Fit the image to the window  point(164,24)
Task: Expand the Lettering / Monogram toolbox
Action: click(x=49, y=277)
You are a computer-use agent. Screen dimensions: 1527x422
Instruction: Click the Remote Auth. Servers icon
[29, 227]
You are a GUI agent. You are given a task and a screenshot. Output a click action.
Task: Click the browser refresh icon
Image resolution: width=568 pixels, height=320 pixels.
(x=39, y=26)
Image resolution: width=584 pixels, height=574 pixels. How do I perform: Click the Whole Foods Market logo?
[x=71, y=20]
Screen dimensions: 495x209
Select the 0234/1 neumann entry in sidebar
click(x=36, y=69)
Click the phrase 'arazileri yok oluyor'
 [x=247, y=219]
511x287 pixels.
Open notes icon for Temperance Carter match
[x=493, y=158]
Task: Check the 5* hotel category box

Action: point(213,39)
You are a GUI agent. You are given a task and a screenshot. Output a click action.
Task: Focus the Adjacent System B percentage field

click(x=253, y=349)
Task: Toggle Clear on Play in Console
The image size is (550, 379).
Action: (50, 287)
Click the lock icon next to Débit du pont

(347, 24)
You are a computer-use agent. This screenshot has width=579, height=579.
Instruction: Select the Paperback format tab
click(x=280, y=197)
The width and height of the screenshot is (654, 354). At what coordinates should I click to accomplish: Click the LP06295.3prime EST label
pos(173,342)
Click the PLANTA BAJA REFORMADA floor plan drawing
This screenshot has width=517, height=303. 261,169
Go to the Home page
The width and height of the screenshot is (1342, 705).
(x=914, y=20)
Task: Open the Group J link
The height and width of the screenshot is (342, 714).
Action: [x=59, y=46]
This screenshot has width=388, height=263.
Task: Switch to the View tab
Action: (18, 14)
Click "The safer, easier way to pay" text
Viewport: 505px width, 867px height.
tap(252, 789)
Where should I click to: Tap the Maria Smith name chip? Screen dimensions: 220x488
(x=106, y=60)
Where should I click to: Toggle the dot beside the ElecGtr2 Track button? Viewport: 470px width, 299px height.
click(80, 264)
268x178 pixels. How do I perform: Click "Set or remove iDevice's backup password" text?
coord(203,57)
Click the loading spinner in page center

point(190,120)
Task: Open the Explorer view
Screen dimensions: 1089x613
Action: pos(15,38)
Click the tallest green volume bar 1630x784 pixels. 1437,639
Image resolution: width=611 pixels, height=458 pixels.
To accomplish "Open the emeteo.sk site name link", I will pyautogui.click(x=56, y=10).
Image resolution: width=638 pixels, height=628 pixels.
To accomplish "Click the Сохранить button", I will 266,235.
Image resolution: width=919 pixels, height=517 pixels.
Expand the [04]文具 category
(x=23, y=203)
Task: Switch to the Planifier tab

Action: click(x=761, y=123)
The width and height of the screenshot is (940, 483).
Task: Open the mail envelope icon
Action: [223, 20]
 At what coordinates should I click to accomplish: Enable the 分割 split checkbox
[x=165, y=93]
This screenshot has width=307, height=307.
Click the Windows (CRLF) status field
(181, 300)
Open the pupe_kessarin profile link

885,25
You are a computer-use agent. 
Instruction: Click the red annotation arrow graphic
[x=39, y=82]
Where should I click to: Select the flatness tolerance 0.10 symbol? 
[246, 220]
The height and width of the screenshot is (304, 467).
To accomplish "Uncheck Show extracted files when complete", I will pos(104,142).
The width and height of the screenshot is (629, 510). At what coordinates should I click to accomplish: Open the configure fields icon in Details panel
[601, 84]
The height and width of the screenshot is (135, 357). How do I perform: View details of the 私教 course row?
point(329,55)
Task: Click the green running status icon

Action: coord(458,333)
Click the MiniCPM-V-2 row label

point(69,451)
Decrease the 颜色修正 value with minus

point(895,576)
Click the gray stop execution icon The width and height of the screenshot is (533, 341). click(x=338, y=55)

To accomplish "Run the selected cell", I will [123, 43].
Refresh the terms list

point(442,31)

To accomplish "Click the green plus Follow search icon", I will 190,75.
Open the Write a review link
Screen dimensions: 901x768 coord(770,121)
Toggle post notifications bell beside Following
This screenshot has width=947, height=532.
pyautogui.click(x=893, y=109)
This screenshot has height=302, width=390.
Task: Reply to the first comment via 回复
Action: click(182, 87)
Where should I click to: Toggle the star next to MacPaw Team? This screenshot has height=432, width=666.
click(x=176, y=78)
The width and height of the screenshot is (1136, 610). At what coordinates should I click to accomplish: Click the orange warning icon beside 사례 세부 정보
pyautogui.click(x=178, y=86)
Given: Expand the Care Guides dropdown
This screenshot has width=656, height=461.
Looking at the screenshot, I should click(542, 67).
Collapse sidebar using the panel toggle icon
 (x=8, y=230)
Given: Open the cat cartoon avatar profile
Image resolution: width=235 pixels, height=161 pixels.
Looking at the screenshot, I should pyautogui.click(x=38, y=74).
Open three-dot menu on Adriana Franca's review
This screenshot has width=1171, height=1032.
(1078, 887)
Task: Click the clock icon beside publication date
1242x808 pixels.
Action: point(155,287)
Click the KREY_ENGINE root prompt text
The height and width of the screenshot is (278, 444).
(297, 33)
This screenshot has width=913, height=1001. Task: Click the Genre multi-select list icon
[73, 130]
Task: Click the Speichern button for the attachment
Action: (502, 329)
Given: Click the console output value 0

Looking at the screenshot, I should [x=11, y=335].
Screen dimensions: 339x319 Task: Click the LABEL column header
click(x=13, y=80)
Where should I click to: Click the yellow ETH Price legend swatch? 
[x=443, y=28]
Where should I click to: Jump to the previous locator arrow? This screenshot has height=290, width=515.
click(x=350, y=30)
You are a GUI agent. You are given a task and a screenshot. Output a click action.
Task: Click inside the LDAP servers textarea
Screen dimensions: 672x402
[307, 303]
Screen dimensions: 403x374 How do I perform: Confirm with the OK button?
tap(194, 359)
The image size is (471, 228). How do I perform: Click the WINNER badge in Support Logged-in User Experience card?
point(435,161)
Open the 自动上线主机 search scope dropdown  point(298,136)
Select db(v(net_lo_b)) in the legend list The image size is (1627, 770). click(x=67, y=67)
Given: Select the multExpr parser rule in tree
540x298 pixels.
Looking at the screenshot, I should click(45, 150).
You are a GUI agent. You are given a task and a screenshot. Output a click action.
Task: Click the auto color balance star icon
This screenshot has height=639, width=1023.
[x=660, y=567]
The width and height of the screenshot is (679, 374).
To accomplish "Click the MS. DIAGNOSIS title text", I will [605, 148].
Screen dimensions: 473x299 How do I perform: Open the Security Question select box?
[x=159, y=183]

※ ※ ※

- _What you have to do_:
Where a line of the records has the string "search", copy that line.

- _Solved problem_:
To accomplish "Click the green plus Follow search icon", I will 190,75.
Open the 自动上线主机 search scope dropdown  point(298,136)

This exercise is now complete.